Greenwich Village provided many public spaces for tourist and residents to wonder. The most notable, is Washington Square, a public park filled with nature, art, and history. After the Revolutionary War, it became a potter’s field, where many yellow fever victims were laid to rest (Folpe, 2002). Hudson Park Playground was also once the home of a graveyard, located in the westmost area of the Village.


Organizations such as settlement houses, schools, and hospitals scattered the Greenwich Village. St. Vincent Hospital located on West 11th Street, was the third-most oldest hospital in New York City. A Catholic hospital, St. Vincent admitted patients regardless of religion or ability to pay and was run dependably on voluntary contributions (Village Preservation, 2018). The Northern Dispensary was also located in Greenwich intersecting Waverly Place and Christopher Street. Most notable for its triangular infrastructure, it was also a volunteer-based clinic and provided medical care to the poor. The dispensary served ten to twenty thousand patients a year in its early development (Village Preservation, 2021). Greenwich House, another settlement house, held social and educational activities and even founded a nursery school in 1921 for working mothers (NYC Guide, pp. 141).


Most notably, New York University occupies Greenwich Village, near Washington Square. Other schools such as the Little Red School House was founded in 1921, starting as a public-private school experiment by Elisabeth Irwin (Wikipedia, 2024).


Great well-known infrastructure scattered Greenwich Village. Holland Tunnel, under the Hudson River, connects lower Manhattan (Greenwich Village) to New Jersey. The building was built in the early 1920s and opened to vehicles in 1927 (PANYNJ). St.
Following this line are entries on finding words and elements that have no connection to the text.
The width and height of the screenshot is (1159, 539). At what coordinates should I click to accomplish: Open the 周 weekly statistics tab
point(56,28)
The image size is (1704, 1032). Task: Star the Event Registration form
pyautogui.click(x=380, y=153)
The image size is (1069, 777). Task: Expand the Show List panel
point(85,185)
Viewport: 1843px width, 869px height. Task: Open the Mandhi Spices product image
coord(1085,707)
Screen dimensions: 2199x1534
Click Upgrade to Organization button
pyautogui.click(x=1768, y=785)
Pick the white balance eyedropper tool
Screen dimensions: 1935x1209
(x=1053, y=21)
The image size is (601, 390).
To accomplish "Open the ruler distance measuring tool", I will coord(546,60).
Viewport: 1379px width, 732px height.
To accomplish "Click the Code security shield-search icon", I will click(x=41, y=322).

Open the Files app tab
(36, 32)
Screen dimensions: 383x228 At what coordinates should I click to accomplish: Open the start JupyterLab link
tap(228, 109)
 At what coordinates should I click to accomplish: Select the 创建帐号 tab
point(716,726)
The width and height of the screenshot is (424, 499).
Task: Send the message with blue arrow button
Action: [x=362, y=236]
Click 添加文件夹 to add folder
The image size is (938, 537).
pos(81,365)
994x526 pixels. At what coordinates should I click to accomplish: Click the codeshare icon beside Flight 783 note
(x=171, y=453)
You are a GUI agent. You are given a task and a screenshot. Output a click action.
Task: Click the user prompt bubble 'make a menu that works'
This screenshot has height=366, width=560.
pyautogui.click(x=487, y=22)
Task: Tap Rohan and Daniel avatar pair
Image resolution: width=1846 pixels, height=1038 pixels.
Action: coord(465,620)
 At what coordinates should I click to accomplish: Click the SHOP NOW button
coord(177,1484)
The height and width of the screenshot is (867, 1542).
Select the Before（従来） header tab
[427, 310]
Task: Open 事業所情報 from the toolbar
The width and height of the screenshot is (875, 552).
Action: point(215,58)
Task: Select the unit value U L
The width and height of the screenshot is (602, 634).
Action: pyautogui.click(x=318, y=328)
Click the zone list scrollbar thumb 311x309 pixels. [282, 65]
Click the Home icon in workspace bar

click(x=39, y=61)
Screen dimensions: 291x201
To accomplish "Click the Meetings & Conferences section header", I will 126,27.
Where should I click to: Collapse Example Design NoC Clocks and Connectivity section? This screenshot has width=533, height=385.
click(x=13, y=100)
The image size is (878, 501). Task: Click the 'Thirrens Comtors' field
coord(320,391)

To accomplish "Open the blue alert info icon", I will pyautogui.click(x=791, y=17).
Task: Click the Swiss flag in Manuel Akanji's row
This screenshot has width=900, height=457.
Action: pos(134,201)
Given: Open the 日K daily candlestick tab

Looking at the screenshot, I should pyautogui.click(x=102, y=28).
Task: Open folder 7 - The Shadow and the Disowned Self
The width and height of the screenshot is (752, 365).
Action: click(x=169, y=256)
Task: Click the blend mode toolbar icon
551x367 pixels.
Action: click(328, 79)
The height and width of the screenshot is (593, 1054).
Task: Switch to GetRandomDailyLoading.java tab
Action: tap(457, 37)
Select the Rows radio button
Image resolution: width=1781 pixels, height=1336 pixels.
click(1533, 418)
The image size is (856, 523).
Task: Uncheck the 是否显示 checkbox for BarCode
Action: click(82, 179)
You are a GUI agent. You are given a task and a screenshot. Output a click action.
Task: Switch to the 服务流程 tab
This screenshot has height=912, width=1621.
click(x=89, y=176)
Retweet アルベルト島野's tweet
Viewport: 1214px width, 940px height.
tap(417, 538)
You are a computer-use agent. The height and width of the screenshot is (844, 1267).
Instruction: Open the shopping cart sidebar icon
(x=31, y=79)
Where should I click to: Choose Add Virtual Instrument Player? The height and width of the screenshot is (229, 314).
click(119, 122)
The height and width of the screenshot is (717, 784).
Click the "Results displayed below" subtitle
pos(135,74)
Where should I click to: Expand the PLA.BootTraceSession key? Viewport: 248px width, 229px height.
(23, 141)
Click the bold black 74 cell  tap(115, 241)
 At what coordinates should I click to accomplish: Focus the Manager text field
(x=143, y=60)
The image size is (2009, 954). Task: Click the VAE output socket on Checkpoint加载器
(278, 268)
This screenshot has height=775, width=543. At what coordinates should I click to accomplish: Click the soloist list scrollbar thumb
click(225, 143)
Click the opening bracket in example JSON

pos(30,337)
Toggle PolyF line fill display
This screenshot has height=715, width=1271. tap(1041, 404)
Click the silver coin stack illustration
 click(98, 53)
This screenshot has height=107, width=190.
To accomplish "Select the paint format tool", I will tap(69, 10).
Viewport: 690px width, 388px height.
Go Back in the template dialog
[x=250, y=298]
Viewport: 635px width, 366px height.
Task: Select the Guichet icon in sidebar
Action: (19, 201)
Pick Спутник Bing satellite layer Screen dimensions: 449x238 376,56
John’s Park Freight Terminal was built in 1934 by New York Central Railroad, and was created to transport manufacturing goods (Wikipedia 2024).


In this tour, you’ll gain insight into popular public spaces, infrastructure, and organizations relevant to the 1930s in Greenwich Village.

"Beyond the park is the Northern Dispensary, a simple triangular brick building, erected about 1830, and curious for the fact that two of its sides are on one street (Waverly Place) and the third side on two streets (Christopher and Groove Streets) (NYC Guide, pp. 141)." The Northern…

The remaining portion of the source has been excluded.